Ménilmontant Football Club 1871

Dimanche Foot sur Lundi Matin.
Entretien avec deux membres du club MFC1871. Par Jules Crétois.

paru dans lundimatin#82, le 21 novembre 2016

Depuis l’été 2014, le Ménilmontant Football Club (MFC) ou encore ’MFC1871’ anime les pelouses d’Île de France. Le club, plus francilien que parisien, a commencé en quatorzième division, comme n’importe quel club nouvellement créé et a débuté dans le district du 93. Cette saison, le MFC est monté dans la sélection, et commence la saison en treizième division.
Mais le MFC, c’est surtout un esprit, forgé dans la rencontre de deux mondes qui semblent s’être trop longtemps tourné le dos : celui du sport et celui de l’engagement politique et social. En plus des fumigènes, passion commune aux manifs et aux tribunes, le MFC mêle cultures footbalistique et antifasciste. Début novembre, le MFC tapait par exemple le ballon en solidarité aux prisonniers du mouvement contre la ’loi travail’.
Esprit de groupe, solidarité, retour aux valeurs sportives, contre-culture - précisons que le MFC est à l’honneur d’un nouveau son et clip de DJ Pone - ou encore besoin de se ressourcer, le MFC devient l’expression de différents besoins et envie.
Une belle promesse de reconnexion au monde, d’ancrage local, de ... ludique, loin des tours d’ivoire militantes et des rendez-vous mornes.

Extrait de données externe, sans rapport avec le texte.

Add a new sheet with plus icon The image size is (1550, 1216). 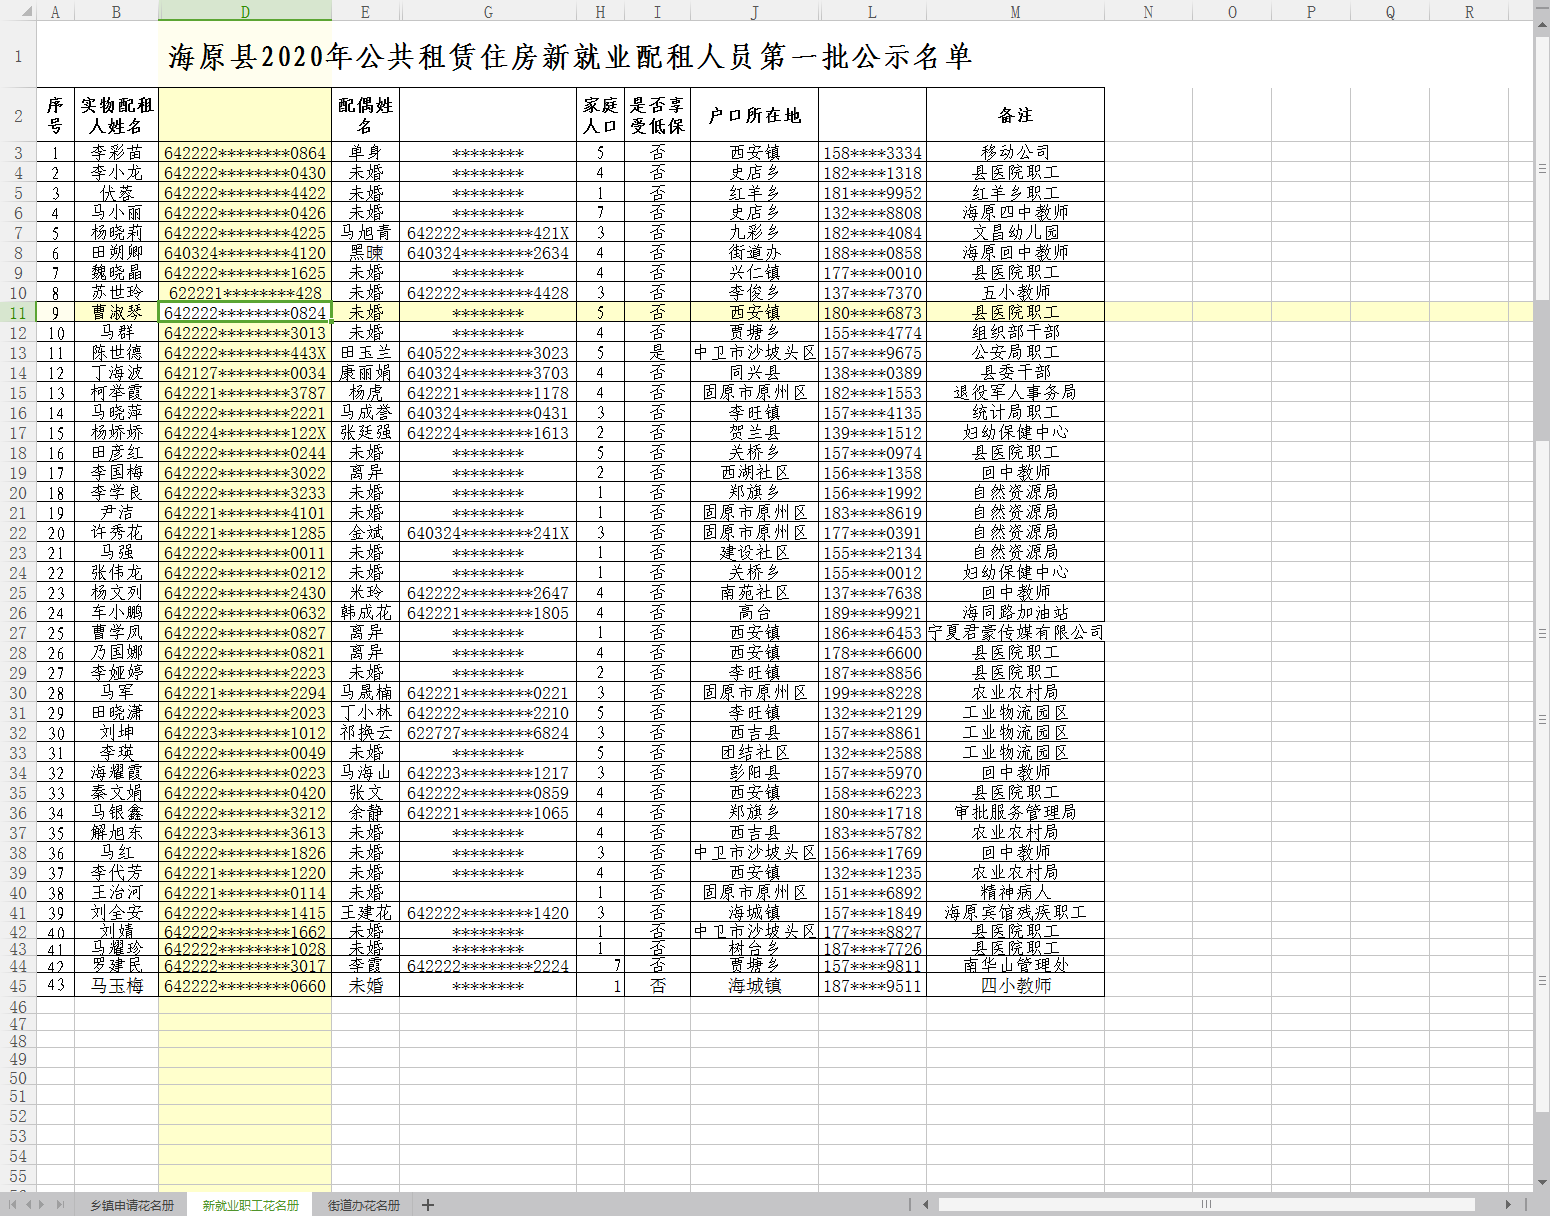click(x=428, y=1205)
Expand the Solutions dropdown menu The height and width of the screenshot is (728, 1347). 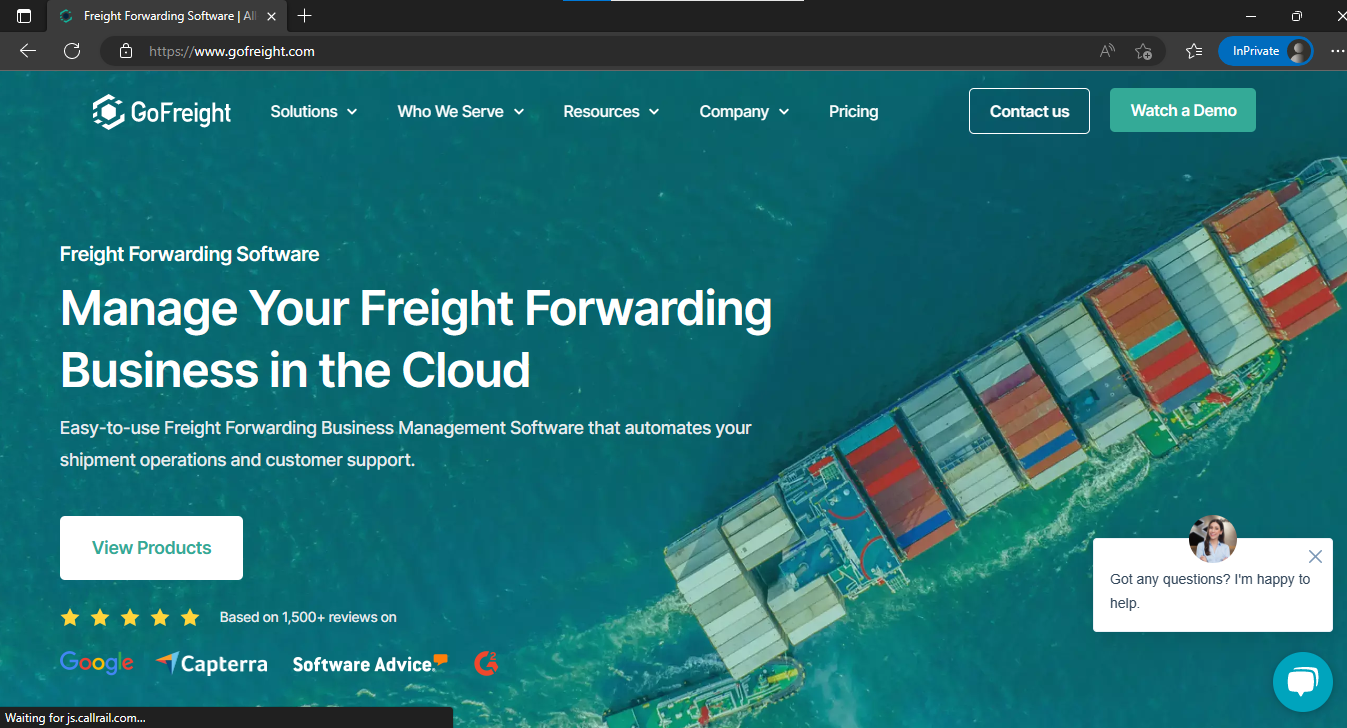[314, 112]
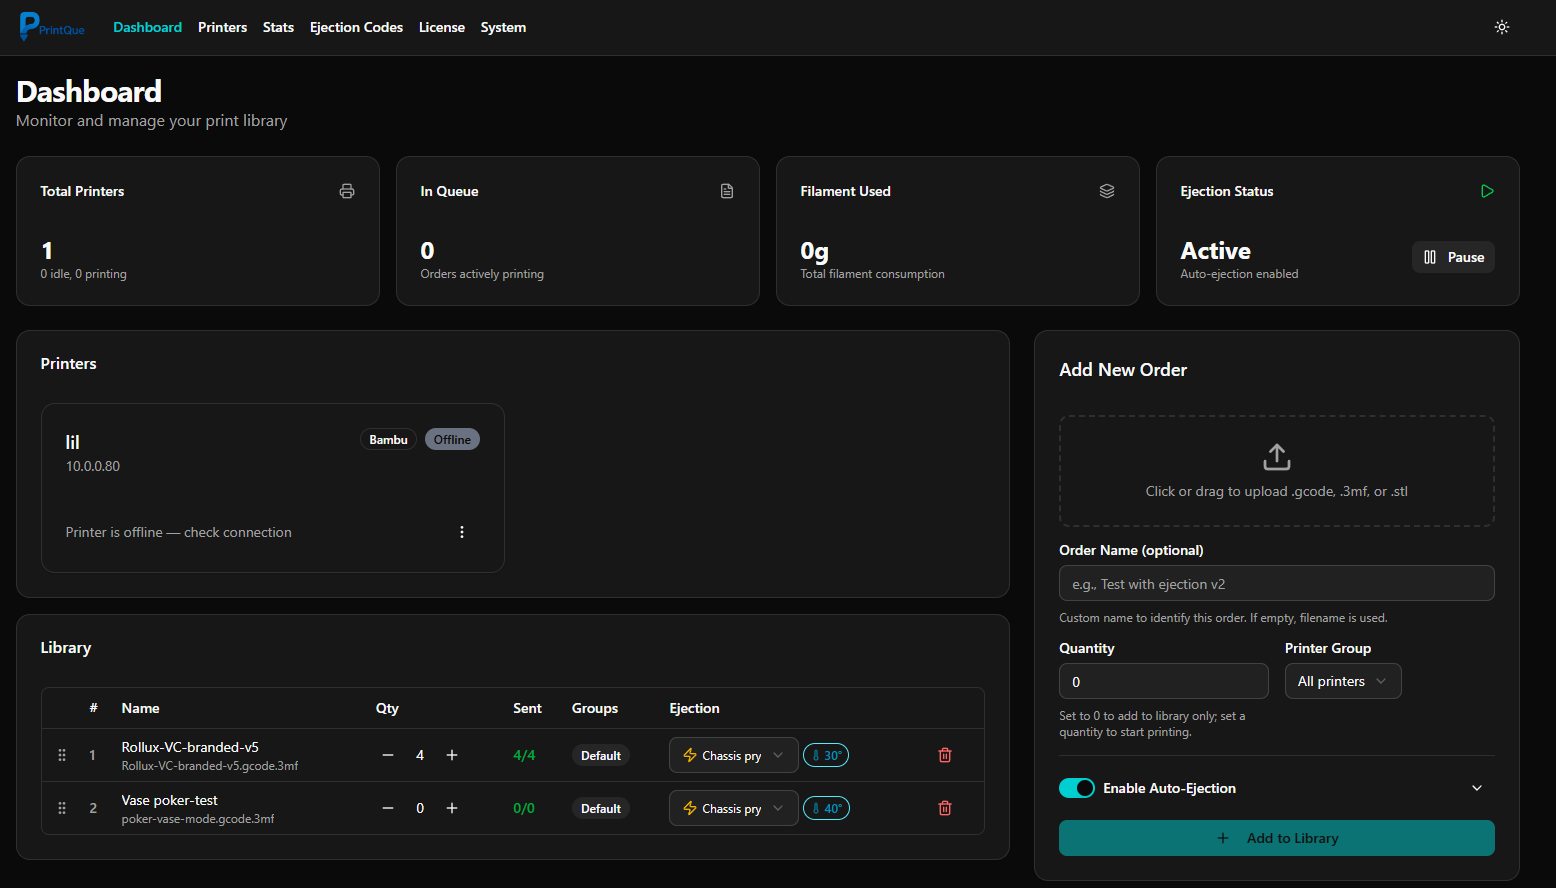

À écouter ci-dessus, le dernier clip de DJ Pone : MFC

Deux membres du club parlent de leur expérience à Lundi Matin.

Quel est le mode de fonctionnement de votre club et en quoi est il original ?
Alex  : Le club fonctionne sur les bases de l’autogestion. Les décisions sont prises entre les divers acteurs du club,les supporters et les joueursChacun est libre de s’investir comme il l’entend. Nous sommes à peu près une vingtaine de licenciés en tant que joueur et nous pouvons compter sur une base de cinquante personnes venant régulièrement et d’une centaine pour les matchs à enjeu. Pour des questions d’indépendance financière nous refusons toutes les subventions auxquelles chaque club peut prétendre et nous nous autofinançons via des cotisations mensuelles de dix euros maximum. Chaque personne proche et investie dans le club peut donner en fonction de ses moyens ce qu’elle peut. Le clientélisme est très présent dans les relations entre les clubs et la ligue ou dans les relations avec les diverses administrations qui délivrent les terrains les subventions et d’autres passent droits. Et forcément un club comme le nôtre, sans dirigeant faisant du zèle se retrouve désavantagé sur certains aspects.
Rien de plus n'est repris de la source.